When visitors first set foot on the museum’s floor, they are greeted by Juno, a transparent female figure who draws attention with her complex network of veins, arteries, and bones. Around Juno’s personal corner stand shadowboxes revealing medical instrumentation from eras long since expired. But across the hall from these displays sits something equally intriguing: a glass pane door that peers into a dimly lit study.
A museum in its own right, the pleasantly aged office behind this entryway appears less like a workspace and more like an exhibit. Rows of books line the shelves and portraits decorate the walls, all coated in a film of dust that serves as tribute to their antiquity. An old-fashioned, yet sturdy, set of table and chairs beckons visitors into the room, while a kind-faced man with circular glasses can be found typing away at a gleaming MacBook Pro situated on a heavy, wooden desk.
The man behind the artifacts, James Edmonson, Ph.D., is the chief curator of the Dittrick Medical History Center, a role he has held since 1998. While his office may seem outdated, its antique aesthetic remains a testament to the historic role that he continues to fulfill in an increasingly modern age.
“The origins of the museum go back to 1899,” Edmonson explains in a subtle, prideful tone. “People were collecting [medical artifacts] at the end of the nineteenth century and early twentieth century, and we have as many as 20,000 to 30,000 items if you want to count them out carefully.”
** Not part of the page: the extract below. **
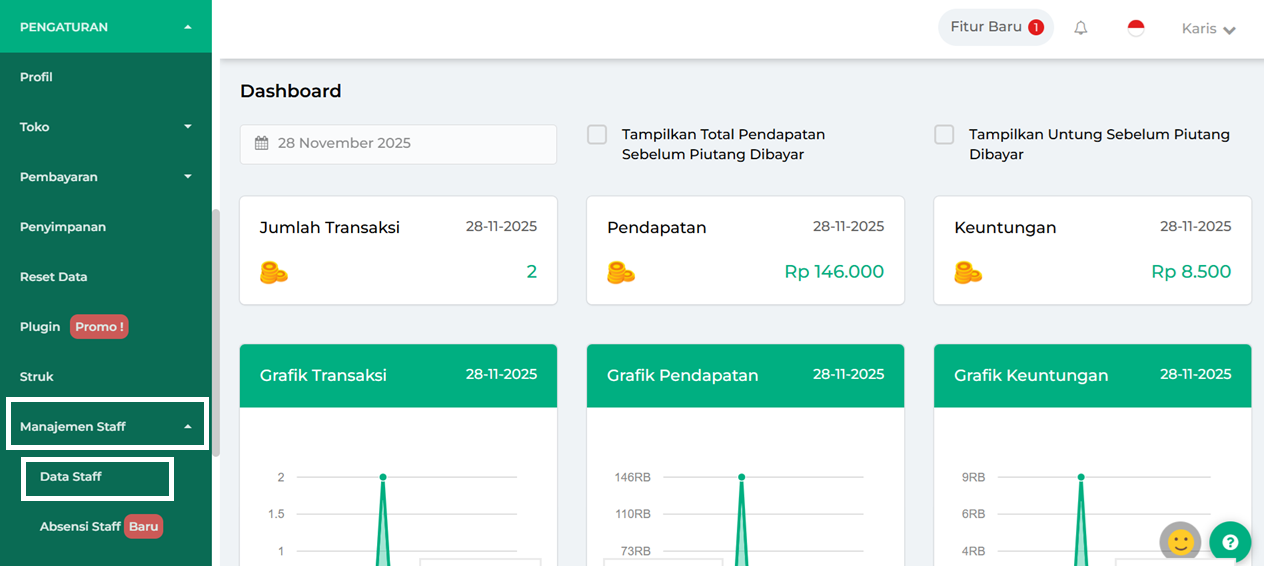Select Data Staff in sidebar
This screenshot has height=568, width=1266.
(71, 477)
Walking with purpose to the entrance, Edmonson makes note of the antique elevator that delivers visitors to the museum’s opening. “When people come to the Dittrick, it takes some resourcefulness to find us,” he quips. “I remember myself when I first came here. I thought the museum would be a street level thing, where you would walk right in the door and you’re there; but you have to find the elevator or use the stairs.”
Upon reaching the entrance, Edmonson gestures to Juno and smiles as he brings attention to the transparent woman figure whose identical sisters had greeted visitors at the Cleveland Health Education Museum for half of a century before its closing in 2006. “When a visitor comes to the Dittrick, now they see a piece of Cleveland past, of medical past, and what’s really an iconic figure worldwide…our very own Juno,” he softly utters.
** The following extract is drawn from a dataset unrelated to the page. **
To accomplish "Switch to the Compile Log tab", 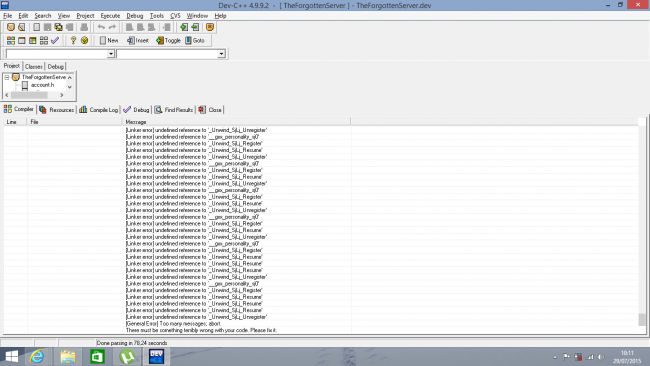I will tap(99, 110).
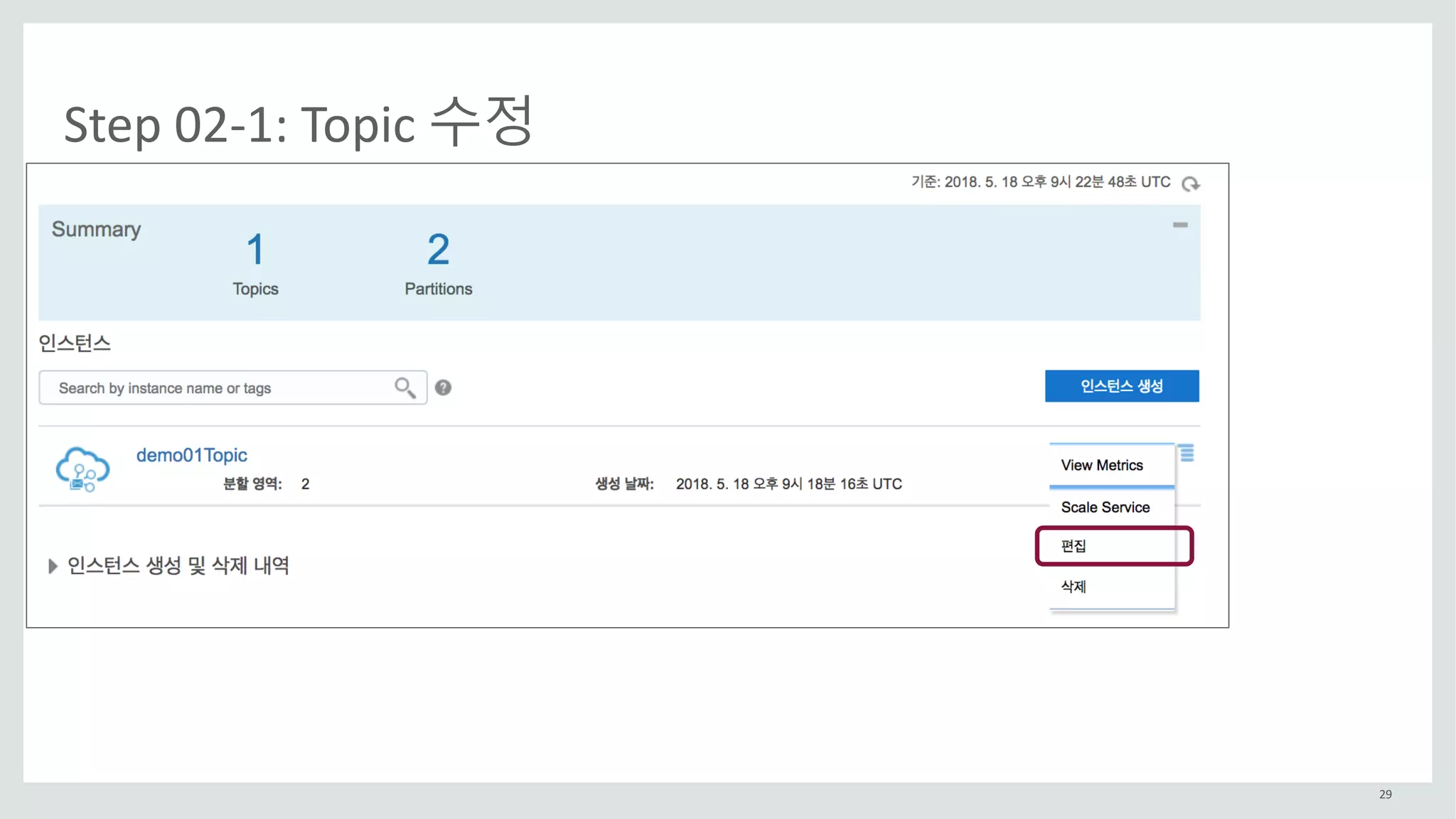Open the question mark help icon
This screenshot has height=819, width=1456.
pos(443,387)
Navigating around Juno’s corner, the curator points to a series of display cases that line the hallway leading to the main gallery. “We’re taking a moment in time to show how people conceptualized illness and reveal what their scientific understandings were,” he explains while pointing to a depiction of illness at the time of the Civil War.
Edmonson then stops in front of the display case directly outside of his office. The case contains historic obstetrical tools, which occupied a room in the back of the museum before they were relocated to this introductory hallway. “I get to observe people as they stop in front of this case, and they are really arrested by it,” he notes with a tremor of humor in his voice.
However, it is not for the humor or the shock value that Edmonson brought these artifacts to the museum’s entrance. “We look at these past medical technologies because it’s gratifying given where we are today,” he states reflectively. “These older technologies are evidence of ingenuity, creativity, inventiveness, and dealing with difficult things.”
All the while, the entryway to the main gallery of the Dittrick Medical History center, yet to be explored, can be seen over the curator’s shoulder.